After his tenure at USUHS (1982–1985) and a tour of the Bureau of Medicine and Surgery (BUMED), where he served as Medical Corps Career Plans Officer (1985-1986), Cowan was selected as a Senior Research Fellow at the National War College (1986–1987). Using a Southern California Earthquake scenario, Cowan made 10 recommendations for a national response involving the military, Federal Emergency Management Agency (FEMA), U.S. Public Health Service (USPHS), and Veterans Affairs (VA) in case over 50,000 people in a single location needed hospitalization. His draft proposal was received by the Assistant Secretary of Defense (Health Affairs) who brought him aboard the Health Affairs staff as Special Assistant for the National Disaster Medical System (1987–1989).

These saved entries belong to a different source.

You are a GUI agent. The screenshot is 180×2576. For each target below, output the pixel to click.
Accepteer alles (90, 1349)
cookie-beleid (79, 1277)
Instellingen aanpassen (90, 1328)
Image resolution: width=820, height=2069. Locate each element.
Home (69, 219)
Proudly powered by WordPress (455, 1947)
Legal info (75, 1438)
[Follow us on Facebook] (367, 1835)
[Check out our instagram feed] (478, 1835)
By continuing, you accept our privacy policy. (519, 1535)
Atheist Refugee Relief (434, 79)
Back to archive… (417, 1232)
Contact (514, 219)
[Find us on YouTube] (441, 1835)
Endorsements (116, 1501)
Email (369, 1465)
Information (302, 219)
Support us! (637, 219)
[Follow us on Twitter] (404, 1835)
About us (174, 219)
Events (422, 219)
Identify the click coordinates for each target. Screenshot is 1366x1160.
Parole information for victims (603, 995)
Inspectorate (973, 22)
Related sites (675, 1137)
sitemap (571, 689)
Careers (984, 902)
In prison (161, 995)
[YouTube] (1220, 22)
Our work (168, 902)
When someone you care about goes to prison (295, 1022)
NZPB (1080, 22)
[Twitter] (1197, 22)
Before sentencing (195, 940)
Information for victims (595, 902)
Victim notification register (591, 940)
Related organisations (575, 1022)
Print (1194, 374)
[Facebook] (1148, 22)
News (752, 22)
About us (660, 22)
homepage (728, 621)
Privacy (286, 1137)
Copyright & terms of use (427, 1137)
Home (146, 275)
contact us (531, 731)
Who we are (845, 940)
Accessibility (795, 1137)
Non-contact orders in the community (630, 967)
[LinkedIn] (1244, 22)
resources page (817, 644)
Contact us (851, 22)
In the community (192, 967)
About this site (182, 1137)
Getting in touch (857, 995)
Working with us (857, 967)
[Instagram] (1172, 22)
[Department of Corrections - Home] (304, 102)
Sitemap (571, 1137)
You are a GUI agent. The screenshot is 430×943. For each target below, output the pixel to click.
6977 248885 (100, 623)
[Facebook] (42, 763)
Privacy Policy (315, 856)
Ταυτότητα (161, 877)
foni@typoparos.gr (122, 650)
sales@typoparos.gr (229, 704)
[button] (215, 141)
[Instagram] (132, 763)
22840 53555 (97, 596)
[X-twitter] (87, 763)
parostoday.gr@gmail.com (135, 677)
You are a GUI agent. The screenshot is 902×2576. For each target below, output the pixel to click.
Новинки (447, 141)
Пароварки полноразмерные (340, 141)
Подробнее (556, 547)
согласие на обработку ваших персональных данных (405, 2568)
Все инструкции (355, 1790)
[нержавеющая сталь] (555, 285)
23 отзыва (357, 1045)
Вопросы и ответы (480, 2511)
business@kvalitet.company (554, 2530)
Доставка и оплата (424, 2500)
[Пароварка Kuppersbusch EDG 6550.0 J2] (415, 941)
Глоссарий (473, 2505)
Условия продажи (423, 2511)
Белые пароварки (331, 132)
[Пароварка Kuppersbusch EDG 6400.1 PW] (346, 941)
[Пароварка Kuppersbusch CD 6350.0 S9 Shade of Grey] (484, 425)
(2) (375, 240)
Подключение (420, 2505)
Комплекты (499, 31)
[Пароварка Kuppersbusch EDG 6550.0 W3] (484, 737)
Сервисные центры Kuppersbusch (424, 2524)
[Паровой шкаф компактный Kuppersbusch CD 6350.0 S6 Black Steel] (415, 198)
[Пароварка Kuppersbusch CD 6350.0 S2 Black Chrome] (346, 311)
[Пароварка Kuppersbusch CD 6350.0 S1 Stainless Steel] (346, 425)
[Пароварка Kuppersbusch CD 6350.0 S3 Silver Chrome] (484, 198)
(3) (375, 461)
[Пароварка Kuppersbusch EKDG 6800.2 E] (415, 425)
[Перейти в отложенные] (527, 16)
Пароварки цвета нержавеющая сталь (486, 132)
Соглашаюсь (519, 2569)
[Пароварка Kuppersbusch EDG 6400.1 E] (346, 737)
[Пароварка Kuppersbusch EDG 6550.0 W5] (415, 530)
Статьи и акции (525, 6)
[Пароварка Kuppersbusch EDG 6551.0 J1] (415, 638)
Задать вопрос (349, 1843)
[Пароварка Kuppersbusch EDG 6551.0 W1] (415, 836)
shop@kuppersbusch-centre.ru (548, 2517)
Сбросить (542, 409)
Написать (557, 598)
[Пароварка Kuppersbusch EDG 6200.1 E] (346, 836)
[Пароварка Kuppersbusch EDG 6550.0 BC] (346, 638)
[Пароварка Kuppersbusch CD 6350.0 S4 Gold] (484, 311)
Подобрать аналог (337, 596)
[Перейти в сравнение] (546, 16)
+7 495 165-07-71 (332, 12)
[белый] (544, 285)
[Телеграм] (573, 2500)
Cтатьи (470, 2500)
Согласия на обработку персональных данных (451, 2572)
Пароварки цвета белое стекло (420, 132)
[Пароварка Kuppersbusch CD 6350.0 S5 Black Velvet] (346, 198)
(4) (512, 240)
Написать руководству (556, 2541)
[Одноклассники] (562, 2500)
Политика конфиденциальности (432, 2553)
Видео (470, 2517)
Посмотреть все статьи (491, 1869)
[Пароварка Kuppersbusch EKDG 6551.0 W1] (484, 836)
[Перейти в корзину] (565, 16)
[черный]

Cowan reported to Naval Hospital Beaufort, South Carolina in 1989 where he served as Executive Officer (1989-1991). In July 1991, he was assigned to be Force Medical Officer, Naval Surface Forces Pacific Command, Coronado, California (1991–1993). During this period, he was assigned to be Task Force Surgeon for Operation Restore Hope in Somalia (December 1992 to March 1993).

Cowan reported to Naval Hospital Camp Lejeune, North Carolina in 1993 where he served as Commanding Officer (1993–1996). This assignment was followed by service as: Commander, Defense Medical Readiness Training Institute (DMRTI), Fort Sam Houston, Texas (1996–1997); Deputy Director for Medical Readiness (Joint Staff Surgeon), Joint Chiefs of Staff (1997–1999); Chief of Staff, Office of Assistant Secretary of Defense for Health Affairs (OASD[HA]) (1999–2000); Deputy Director and Chief Operating Officer, TRICARE Management Activity, Department of Defense (2000–2001).

In August 2001, Cowan was promoted to Vice Admiral and appointed the Surgeon General of the Navy and Chief of BUMED. As Surgeon General, Admiral Cowan served at the helm of Navy Medicine during the attacks of September 11th to the start of the wars in Iraq and Afghanistan. He served in this role until August 2004.

Cowan died in Bethesda, Maryland, on December 10, 2023, at the age of 78.